▸ WHAT YOU WILL DO
Reproduce verbatim the part of the material that begins with the line containing "The height and width of the screenshot is (456, 958)." and continues through the end of the material.

▸ DATA IN THIS EXERCISE
** Start **
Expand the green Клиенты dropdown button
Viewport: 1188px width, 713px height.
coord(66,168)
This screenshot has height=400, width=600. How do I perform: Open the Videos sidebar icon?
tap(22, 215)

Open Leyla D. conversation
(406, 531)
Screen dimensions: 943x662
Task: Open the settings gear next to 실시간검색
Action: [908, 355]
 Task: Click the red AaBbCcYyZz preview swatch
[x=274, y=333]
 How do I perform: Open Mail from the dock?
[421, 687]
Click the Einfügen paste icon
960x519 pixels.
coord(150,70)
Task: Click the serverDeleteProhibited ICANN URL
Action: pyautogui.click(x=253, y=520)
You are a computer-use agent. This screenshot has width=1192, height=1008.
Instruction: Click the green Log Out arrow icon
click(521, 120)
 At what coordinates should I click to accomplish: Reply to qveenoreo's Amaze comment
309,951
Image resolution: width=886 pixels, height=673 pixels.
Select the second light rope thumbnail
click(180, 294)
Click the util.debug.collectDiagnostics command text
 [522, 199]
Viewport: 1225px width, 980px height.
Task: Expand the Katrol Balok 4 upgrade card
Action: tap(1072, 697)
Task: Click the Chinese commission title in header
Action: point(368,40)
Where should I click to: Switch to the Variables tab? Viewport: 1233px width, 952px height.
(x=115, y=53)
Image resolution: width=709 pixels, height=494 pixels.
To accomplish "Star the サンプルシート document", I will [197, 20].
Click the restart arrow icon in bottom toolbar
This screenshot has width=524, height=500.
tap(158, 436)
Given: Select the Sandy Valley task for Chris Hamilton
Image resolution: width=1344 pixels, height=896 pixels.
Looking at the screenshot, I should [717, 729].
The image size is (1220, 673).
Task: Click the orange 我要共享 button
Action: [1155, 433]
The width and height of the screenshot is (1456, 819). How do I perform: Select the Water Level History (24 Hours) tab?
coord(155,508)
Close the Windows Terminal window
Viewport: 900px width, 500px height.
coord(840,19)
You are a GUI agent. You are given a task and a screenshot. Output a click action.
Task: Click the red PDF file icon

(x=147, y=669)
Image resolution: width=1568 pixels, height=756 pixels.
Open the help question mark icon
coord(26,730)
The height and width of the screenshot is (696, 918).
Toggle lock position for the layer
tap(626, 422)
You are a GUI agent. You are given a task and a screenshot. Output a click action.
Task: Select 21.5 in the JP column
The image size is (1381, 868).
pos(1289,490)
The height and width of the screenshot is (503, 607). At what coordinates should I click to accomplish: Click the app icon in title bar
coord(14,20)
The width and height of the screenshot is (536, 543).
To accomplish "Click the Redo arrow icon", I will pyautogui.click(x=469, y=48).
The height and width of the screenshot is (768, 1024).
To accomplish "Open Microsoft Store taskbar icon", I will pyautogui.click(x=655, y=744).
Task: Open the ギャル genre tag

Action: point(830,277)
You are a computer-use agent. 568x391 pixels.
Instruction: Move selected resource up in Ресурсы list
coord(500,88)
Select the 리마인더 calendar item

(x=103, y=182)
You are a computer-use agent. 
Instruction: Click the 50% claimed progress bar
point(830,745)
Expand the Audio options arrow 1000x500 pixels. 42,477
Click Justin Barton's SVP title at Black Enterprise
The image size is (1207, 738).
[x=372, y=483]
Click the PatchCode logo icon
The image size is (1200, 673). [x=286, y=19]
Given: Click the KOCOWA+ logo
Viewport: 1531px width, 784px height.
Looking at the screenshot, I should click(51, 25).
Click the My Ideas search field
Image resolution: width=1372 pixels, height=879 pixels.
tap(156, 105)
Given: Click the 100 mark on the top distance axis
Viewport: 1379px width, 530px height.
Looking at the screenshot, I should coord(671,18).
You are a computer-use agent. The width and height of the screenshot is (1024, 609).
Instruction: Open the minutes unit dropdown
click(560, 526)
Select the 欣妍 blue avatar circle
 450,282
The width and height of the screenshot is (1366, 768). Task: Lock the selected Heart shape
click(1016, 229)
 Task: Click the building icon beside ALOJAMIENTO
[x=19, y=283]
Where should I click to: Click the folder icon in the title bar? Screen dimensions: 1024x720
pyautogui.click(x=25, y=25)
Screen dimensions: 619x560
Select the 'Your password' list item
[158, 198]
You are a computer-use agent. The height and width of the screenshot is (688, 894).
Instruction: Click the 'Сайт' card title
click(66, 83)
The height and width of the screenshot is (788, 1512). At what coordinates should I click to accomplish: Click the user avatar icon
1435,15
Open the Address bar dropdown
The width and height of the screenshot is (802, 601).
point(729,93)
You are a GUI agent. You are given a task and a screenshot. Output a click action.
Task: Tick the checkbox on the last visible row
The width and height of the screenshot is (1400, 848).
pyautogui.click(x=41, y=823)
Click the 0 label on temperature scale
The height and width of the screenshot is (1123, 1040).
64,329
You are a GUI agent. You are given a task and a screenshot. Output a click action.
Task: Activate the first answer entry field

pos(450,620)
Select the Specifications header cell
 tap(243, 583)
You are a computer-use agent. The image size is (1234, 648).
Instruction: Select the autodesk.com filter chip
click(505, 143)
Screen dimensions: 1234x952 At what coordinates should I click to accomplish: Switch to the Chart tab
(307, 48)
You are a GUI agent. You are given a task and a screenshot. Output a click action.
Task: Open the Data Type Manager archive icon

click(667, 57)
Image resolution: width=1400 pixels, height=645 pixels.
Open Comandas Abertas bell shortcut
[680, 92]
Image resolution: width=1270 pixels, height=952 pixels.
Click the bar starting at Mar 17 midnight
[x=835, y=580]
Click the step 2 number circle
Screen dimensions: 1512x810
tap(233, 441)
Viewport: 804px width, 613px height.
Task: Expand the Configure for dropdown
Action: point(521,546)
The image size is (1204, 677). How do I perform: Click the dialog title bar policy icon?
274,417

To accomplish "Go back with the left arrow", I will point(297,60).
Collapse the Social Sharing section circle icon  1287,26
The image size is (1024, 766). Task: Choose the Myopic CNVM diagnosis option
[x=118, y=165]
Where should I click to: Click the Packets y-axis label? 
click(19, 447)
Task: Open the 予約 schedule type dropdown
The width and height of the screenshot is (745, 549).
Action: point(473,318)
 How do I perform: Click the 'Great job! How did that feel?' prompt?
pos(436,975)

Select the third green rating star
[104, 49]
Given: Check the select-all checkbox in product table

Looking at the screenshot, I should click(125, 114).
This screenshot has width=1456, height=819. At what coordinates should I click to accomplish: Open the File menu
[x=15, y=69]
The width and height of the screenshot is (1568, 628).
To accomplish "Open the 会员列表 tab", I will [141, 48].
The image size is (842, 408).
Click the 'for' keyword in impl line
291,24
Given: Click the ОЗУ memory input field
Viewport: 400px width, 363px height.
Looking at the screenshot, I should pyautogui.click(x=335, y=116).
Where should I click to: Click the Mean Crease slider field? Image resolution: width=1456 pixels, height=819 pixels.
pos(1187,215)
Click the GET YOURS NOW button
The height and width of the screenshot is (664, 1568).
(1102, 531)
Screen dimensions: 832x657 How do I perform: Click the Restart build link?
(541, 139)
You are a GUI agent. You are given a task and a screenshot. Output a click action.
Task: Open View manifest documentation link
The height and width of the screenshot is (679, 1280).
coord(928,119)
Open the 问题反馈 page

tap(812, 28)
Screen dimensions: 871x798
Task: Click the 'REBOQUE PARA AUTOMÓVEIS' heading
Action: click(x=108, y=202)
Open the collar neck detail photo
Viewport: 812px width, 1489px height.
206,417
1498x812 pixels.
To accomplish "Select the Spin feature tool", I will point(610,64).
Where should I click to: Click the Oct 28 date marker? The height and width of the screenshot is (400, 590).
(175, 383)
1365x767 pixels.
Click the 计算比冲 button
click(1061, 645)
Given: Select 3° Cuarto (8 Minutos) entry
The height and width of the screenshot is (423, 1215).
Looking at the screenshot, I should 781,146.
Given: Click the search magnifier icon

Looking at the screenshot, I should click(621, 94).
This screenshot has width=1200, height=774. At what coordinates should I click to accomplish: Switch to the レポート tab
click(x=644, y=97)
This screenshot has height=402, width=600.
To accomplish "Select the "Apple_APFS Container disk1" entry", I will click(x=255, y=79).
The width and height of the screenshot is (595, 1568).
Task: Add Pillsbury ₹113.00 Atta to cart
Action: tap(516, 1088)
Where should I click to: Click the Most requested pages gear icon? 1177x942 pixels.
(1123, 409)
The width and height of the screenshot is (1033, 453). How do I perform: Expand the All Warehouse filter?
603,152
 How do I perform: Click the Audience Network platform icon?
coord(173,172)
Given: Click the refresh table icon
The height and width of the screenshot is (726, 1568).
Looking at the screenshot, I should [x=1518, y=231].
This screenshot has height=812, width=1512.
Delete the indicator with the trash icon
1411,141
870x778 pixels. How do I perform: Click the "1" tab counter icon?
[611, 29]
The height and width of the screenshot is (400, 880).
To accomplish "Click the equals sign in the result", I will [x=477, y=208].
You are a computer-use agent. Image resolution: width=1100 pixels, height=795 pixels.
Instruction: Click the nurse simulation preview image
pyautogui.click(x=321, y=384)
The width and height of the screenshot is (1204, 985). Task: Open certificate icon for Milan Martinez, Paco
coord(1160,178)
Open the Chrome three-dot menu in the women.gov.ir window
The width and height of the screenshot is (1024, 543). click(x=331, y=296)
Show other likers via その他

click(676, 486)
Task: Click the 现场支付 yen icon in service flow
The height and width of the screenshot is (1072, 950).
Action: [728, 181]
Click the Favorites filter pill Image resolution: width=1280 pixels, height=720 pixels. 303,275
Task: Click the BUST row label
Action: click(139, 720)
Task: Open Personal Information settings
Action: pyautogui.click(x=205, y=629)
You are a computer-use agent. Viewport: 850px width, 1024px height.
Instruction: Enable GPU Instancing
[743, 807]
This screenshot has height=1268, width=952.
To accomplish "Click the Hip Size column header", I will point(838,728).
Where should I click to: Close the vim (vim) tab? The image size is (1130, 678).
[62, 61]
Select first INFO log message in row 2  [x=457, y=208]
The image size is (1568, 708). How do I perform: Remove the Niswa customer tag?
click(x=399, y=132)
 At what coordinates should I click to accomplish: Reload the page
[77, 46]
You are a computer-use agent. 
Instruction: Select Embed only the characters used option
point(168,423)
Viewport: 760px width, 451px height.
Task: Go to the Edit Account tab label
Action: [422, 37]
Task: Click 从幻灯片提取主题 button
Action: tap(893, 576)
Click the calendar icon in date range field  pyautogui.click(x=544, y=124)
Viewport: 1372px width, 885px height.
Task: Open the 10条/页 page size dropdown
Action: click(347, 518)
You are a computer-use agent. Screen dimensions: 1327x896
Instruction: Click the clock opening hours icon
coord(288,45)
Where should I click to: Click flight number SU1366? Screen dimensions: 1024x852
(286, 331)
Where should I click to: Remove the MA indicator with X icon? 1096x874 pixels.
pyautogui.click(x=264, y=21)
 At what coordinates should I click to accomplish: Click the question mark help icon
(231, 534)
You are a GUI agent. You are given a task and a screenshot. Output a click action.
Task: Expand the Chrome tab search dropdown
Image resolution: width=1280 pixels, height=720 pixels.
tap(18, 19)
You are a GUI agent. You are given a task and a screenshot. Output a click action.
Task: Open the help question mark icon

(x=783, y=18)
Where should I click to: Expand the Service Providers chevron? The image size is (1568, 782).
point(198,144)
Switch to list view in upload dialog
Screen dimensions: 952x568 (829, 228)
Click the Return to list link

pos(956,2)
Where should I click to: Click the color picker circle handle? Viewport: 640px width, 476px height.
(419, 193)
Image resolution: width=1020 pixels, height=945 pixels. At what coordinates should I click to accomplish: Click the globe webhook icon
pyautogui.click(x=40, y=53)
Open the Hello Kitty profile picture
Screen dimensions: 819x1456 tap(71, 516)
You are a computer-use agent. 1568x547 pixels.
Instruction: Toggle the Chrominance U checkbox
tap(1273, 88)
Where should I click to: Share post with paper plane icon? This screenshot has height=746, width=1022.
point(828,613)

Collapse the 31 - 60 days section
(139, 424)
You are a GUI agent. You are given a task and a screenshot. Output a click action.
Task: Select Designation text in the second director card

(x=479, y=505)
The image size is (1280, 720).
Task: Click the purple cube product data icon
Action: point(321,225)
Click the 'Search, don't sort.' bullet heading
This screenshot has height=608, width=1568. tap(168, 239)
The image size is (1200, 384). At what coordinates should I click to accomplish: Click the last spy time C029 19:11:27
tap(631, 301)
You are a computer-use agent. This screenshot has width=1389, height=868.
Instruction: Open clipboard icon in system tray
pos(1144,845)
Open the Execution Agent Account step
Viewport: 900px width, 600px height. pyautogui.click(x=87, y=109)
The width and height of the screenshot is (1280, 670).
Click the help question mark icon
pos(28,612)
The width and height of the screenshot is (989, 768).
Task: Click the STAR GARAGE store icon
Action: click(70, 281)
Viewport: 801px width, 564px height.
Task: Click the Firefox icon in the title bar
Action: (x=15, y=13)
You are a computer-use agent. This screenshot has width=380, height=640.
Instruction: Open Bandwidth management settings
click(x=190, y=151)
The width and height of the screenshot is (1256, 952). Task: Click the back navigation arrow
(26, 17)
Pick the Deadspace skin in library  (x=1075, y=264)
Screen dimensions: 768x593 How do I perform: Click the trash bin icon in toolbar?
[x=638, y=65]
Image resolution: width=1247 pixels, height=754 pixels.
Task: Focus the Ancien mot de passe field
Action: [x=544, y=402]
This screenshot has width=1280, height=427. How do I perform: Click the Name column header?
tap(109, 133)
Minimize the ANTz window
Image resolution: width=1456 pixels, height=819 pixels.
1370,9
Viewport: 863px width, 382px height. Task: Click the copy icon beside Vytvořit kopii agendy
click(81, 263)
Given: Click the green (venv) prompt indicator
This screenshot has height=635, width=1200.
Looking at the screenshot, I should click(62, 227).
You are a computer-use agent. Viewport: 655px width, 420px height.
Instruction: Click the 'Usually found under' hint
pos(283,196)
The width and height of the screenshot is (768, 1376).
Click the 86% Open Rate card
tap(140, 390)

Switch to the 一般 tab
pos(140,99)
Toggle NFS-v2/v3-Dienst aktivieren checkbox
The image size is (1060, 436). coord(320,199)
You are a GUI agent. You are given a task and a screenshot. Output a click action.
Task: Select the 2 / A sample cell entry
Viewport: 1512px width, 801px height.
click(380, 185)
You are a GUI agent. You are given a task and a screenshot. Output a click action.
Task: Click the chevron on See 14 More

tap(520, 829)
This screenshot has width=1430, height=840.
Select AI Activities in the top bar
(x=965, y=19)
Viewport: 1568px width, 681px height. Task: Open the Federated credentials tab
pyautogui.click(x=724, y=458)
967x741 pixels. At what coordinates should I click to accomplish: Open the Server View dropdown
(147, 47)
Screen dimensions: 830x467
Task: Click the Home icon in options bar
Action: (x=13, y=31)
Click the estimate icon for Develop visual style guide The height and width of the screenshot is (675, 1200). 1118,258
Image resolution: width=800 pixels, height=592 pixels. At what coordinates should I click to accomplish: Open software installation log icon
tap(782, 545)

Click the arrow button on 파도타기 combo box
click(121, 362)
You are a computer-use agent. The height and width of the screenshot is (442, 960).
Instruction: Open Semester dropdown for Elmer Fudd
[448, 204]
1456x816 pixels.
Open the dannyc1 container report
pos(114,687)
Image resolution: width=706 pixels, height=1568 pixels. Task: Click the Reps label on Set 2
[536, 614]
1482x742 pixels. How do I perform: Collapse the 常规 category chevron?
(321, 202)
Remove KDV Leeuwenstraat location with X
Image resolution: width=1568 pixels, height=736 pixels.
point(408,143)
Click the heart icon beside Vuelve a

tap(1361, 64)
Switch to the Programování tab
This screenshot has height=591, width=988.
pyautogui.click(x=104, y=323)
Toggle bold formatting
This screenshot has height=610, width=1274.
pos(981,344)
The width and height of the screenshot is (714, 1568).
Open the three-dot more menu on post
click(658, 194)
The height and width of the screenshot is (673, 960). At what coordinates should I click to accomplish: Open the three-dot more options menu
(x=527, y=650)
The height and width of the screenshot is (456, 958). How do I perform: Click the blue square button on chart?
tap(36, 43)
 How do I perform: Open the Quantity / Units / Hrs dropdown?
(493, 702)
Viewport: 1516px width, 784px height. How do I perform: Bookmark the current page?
** End **
▸ ANSWER FOR THE TASK
The height and width of the screenshot is (456, 958). How do I perform: Click the blue square button on chart?
tap(36, 43)
 How do I perform: Open the Quantity / Units / Hrs dropdown?
(493, 702)
Viewport: 1516px width, 784px height. How do I perform: Bookmark the current page?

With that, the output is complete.